Personalmente, in rappresentanza della FISH Emilia Romagna (Federazione Italiana per il Superamento dell’Handicap) e in seno alla Commissione Regionale comprendente datori di lavoro privati, cooperative, sindacati ed esperti, ho dato un contributo e una sollecitazione perché le norme sul tirocinio lavorativo prevedessero la possibilità di un rapporto di lavoro speciale, come quello che Enrico Montobbio [coautore, tra l’altro, di “Prova in altro modo. L’inserimentolavorativo socio assistenziale di persone con disabilità marcata”, N.d.R.] aveva attuato negli Anni Settanta, adatto cioè a sostituire le cosiddette “borse lavoro” che in Emilia Romagna e altrove venivano e vengono usate per includere nel mondo del lavoro “normale” persone che hanno bassa produttività e hanno talvolta bisogno di un tutoraggio continuo.
L’assessore della Regione Emilia Romagna Patrizio Bianchi e il suo apparato hanno accolto questa nostra esigenza e hanno provveduto celermente a fornire il quadro legislativo adatto: nell’autunno del 2013, infatti, il regolamento di attuazione della nuova Legge Regionale sul tirocinio lavorativo prevedeva già il tirocinio “di terzo tipo”, nel quale la durata dello stesso è praticamente illimitata, le ore lavorate possono essere anche inferiori alle dieci settimanali e la retribuzione può non essere presente.
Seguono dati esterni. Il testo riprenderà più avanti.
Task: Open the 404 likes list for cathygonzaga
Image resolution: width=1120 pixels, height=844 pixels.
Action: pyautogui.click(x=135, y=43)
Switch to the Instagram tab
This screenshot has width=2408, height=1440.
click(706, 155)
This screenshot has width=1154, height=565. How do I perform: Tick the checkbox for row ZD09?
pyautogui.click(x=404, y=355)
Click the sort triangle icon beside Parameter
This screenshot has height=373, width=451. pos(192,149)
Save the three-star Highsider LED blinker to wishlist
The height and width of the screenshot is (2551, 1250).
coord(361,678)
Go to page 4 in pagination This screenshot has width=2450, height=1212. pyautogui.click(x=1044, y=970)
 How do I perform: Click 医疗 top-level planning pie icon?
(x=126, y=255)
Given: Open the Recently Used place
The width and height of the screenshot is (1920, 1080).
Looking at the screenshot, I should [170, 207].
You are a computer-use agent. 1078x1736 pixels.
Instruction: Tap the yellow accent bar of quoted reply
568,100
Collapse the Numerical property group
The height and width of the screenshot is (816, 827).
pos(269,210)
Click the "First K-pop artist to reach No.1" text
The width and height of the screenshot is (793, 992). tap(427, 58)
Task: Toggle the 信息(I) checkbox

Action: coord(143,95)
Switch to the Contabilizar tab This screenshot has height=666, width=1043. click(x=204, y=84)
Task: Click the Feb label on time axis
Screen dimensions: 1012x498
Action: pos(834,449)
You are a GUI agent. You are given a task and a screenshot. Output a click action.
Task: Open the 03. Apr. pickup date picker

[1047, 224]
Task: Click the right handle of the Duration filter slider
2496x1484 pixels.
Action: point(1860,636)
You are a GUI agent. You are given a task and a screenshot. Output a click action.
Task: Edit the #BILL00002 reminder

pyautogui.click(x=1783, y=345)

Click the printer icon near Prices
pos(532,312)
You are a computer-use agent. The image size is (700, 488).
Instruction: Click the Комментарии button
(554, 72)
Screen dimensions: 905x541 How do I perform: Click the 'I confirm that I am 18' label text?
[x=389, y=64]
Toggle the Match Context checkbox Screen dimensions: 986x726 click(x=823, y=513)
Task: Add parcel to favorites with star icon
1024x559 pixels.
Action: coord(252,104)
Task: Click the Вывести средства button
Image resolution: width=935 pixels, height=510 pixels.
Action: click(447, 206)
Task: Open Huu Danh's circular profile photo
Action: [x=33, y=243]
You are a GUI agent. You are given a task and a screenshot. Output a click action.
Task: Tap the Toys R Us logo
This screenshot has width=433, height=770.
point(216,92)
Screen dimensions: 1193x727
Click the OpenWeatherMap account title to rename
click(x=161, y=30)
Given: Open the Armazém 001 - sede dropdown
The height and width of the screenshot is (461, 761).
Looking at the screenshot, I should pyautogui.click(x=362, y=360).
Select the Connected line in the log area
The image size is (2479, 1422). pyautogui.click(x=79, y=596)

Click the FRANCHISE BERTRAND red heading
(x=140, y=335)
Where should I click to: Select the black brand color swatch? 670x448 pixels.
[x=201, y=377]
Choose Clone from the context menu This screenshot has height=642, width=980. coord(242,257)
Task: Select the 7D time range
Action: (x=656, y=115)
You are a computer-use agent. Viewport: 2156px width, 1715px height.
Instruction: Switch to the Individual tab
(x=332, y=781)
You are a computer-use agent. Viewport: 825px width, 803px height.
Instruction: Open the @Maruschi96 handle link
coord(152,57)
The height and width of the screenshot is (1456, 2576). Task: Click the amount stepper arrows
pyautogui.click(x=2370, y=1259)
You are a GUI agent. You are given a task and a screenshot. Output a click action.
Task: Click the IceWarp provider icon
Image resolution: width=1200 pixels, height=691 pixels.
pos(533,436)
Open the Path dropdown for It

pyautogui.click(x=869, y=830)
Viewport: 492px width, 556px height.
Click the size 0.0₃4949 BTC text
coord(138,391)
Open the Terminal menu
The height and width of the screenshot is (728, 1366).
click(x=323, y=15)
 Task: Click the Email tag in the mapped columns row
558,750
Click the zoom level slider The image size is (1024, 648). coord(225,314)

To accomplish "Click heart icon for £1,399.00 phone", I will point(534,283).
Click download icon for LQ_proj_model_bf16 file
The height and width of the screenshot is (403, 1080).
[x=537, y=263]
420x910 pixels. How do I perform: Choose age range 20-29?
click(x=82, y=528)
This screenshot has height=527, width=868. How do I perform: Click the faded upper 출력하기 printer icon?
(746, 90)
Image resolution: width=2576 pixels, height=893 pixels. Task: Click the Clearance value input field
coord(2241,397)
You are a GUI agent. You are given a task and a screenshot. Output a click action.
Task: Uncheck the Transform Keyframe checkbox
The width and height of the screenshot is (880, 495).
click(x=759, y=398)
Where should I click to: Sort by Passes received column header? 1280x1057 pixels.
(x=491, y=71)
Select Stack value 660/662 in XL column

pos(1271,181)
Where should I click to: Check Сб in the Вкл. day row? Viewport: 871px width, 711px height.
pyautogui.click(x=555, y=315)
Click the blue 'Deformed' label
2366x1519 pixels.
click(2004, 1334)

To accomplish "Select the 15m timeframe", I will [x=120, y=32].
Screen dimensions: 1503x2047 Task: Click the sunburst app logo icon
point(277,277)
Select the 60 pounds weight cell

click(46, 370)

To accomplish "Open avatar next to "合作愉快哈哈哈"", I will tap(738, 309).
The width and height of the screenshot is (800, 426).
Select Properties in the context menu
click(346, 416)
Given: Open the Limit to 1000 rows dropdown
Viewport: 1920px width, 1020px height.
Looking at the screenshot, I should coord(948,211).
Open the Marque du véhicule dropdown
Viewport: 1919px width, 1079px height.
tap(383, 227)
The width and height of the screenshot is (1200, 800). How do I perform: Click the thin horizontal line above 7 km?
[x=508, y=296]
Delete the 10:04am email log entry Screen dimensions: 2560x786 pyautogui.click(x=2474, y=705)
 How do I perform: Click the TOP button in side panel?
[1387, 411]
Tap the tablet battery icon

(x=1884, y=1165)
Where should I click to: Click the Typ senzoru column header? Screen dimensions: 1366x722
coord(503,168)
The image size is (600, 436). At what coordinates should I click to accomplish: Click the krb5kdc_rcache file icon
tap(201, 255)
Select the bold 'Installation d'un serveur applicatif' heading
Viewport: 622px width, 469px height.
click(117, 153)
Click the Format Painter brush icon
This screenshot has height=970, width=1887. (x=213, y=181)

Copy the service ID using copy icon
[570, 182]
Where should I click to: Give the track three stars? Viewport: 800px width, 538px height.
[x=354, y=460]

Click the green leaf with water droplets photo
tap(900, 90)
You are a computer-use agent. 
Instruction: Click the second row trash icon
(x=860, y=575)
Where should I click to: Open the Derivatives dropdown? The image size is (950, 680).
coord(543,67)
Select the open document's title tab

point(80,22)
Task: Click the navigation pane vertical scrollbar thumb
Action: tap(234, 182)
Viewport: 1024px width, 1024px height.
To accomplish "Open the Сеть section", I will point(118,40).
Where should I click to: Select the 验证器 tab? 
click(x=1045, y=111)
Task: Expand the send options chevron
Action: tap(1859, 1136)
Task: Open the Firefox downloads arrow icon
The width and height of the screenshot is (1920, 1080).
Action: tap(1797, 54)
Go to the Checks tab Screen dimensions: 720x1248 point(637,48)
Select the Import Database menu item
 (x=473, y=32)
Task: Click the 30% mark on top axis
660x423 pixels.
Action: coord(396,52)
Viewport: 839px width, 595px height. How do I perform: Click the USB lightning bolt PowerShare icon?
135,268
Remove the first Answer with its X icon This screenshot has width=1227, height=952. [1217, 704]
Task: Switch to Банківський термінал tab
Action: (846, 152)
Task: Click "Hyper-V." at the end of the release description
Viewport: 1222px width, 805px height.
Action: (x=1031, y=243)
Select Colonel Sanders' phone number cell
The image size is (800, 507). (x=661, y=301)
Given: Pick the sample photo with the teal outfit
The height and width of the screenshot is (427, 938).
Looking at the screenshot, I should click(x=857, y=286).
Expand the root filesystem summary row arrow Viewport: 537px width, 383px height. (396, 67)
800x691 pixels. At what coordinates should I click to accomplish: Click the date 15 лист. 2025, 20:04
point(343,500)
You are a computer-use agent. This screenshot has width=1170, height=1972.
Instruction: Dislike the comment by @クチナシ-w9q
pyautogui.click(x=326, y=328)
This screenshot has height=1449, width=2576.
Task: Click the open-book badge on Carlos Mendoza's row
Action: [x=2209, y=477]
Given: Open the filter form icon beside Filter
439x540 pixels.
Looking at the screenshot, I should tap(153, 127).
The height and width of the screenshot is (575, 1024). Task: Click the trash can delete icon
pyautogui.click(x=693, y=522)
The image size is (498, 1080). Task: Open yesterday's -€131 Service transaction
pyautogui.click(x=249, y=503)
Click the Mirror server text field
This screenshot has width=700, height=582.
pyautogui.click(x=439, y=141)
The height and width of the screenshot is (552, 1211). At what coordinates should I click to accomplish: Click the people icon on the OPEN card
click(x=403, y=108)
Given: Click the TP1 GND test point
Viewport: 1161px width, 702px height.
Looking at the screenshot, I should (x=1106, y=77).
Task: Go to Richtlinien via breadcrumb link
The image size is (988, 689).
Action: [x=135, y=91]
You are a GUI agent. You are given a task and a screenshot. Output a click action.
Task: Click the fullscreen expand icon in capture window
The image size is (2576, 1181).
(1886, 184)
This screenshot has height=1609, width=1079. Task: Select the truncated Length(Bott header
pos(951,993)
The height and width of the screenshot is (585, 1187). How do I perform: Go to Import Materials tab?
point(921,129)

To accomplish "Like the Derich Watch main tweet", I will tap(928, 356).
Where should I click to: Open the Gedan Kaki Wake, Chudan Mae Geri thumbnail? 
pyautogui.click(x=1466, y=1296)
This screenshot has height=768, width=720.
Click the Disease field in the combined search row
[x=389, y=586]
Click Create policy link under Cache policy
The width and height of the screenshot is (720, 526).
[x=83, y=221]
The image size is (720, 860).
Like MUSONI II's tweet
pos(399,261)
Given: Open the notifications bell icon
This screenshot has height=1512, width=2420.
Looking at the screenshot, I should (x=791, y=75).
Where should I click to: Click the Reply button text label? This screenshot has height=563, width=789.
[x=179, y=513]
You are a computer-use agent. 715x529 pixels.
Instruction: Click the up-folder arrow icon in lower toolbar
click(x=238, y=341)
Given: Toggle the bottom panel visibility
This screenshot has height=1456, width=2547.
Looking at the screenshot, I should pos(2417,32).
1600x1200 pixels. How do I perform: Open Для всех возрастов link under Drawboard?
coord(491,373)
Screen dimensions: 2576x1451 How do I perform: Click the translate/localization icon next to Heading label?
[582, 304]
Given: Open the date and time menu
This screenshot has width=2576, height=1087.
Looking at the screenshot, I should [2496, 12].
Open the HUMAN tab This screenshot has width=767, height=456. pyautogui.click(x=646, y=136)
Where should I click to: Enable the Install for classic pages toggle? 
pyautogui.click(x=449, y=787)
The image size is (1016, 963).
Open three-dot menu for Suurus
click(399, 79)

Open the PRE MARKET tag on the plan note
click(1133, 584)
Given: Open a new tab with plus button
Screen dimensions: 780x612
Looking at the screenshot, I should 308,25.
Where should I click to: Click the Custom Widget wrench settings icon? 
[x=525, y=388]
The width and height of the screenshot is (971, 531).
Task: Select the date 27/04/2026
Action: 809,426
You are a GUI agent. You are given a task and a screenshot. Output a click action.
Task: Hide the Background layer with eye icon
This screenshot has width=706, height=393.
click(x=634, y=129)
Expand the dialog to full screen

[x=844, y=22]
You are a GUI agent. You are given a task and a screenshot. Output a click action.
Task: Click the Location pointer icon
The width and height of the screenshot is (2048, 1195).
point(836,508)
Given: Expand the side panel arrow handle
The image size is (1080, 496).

Le spese del tirocinio vengono poste inoltre a carico del fondo costituito dalle somme pagate dalle imprese che non assumono lavoratori con il collocamento obbligatorio, aumentando di molto – e non sostituendo – le disponibilità rispetto alla condizione precedente, dove Aziende Sanitarie e Comuni già erogavano somme notevoli per le borse lavoro.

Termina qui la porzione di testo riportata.